The expected output is a copy of every line in the records with the string "sidebar".

> _MATERIAL PROVIDED_
════

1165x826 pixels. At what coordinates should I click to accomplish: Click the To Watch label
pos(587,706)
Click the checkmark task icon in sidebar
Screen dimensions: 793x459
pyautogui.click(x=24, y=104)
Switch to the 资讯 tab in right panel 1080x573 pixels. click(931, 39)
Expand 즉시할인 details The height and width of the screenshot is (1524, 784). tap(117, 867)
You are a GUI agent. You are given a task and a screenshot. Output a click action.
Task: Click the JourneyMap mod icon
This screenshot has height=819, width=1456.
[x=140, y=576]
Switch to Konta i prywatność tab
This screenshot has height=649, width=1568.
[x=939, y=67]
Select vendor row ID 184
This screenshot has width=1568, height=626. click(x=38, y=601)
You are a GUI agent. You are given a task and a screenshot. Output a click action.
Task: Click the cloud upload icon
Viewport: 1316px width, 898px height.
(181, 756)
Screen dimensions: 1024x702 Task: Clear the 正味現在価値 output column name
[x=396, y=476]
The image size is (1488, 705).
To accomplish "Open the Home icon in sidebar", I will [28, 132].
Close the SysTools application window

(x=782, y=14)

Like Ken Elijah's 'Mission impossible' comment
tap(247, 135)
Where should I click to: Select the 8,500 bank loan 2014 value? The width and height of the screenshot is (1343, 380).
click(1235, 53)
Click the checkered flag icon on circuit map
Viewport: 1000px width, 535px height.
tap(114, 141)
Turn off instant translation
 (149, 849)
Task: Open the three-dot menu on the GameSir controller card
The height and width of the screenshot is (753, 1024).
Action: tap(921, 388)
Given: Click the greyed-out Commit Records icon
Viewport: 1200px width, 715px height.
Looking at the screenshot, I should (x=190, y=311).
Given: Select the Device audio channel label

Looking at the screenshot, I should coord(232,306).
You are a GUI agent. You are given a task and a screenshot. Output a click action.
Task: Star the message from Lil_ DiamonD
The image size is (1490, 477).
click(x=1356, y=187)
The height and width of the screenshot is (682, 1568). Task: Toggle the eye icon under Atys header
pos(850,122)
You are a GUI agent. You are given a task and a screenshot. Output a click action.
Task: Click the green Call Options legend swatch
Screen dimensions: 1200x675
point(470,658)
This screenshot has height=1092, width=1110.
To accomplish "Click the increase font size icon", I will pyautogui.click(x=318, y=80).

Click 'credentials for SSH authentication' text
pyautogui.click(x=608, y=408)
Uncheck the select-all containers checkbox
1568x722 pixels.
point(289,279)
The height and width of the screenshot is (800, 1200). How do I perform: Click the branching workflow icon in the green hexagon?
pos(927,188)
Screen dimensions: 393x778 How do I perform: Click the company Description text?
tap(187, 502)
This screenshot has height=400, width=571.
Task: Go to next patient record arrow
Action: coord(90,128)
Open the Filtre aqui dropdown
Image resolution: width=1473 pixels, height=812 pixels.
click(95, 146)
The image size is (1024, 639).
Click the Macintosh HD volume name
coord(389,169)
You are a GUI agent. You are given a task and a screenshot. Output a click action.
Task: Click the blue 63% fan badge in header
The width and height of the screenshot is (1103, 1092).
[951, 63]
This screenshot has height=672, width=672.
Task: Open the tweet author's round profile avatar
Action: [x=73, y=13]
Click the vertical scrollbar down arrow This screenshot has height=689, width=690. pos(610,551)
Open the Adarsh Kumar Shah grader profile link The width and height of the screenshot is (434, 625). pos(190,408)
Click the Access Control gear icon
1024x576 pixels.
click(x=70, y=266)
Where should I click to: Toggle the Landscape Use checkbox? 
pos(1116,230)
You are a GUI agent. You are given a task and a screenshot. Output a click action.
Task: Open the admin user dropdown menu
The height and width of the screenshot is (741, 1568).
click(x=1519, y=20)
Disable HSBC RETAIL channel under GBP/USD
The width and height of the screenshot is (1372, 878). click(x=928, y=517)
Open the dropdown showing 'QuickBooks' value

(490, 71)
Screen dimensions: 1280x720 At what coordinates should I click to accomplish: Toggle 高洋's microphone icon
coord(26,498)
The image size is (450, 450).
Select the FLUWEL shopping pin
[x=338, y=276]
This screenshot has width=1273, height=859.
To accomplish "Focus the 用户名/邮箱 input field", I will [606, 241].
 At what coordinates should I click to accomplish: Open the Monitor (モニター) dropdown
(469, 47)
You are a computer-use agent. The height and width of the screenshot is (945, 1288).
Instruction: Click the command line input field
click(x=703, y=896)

════

> _RESULT OF THIS EXERCISE_
Click the checkmark task icon in sidebar
To accomplish "Open the Home icon in sidebar", I will [28, 132].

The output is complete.